▶ **Exercise**
Within the material below, locate the line with "Screen dimensions: 1335x895" and the line with "Click the 45% of 50,000 goal progress bar", then return those two lines and all lines between them, exactly as written.

▶ **Recorded data**
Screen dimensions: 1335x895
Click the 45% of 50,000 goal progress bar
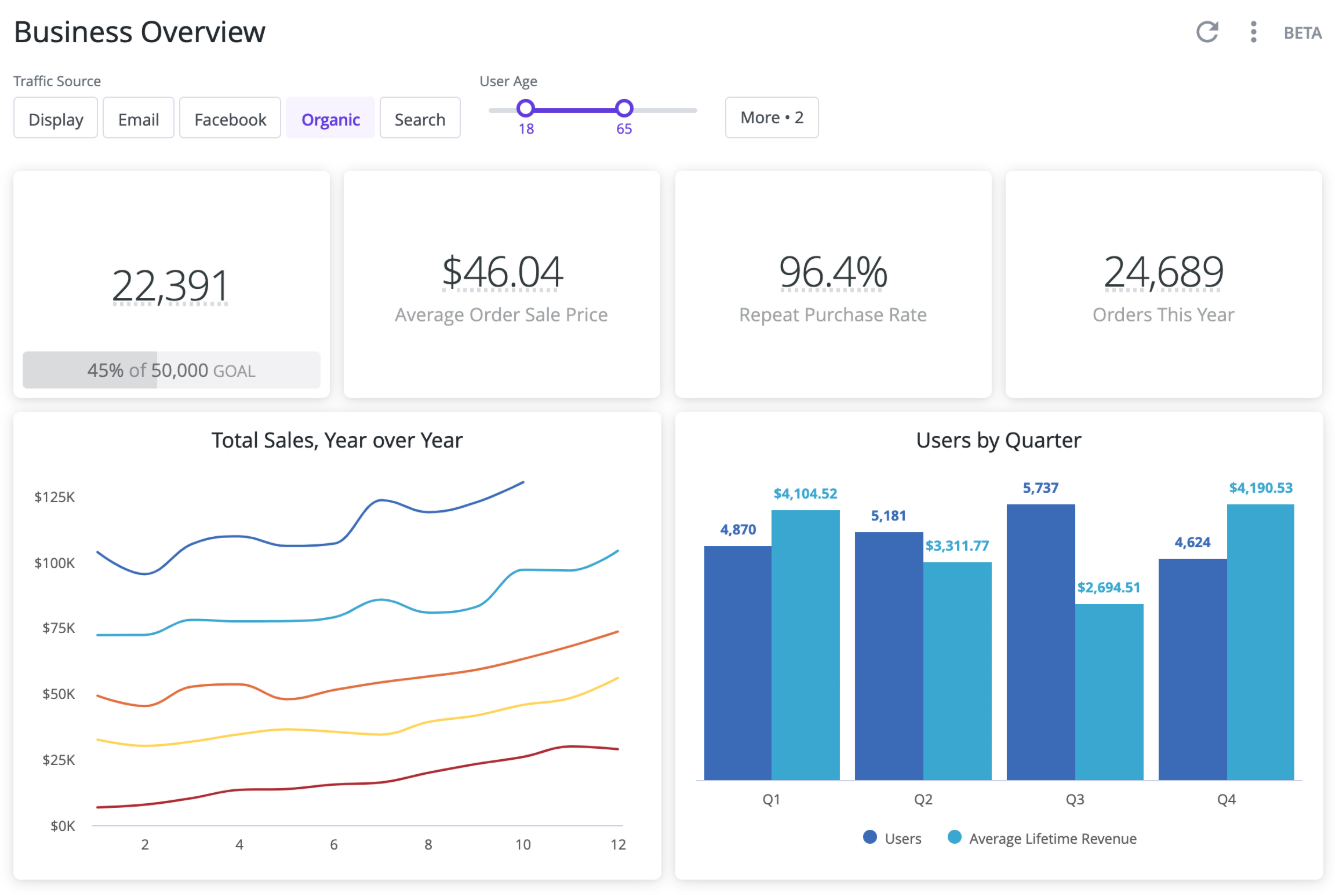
--
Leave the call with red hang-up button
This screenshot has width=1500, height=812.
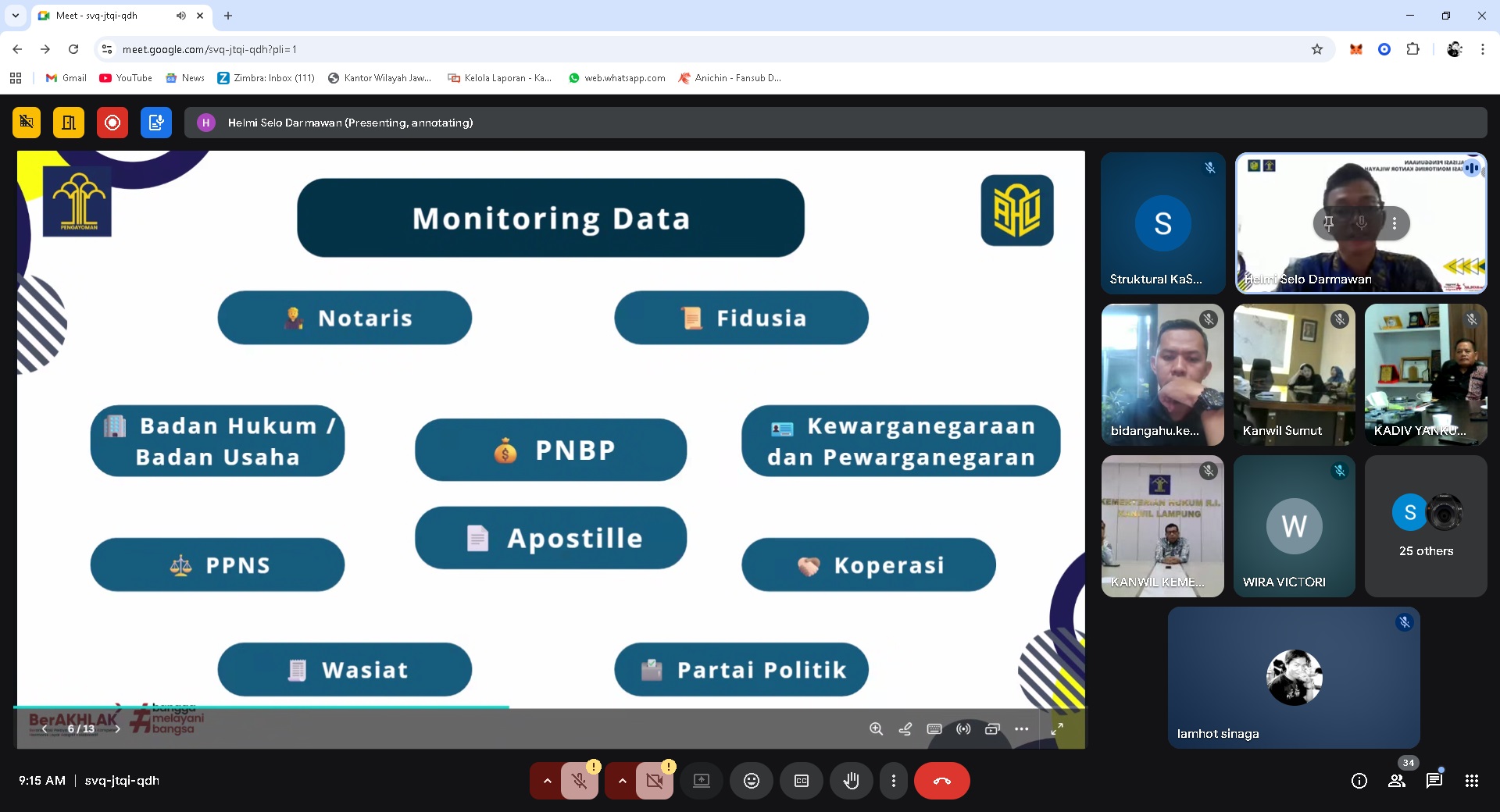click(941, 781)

▶ **Task response**
Screen dimensions: 1335x895
Click the 45% of 50,000 goal progress bar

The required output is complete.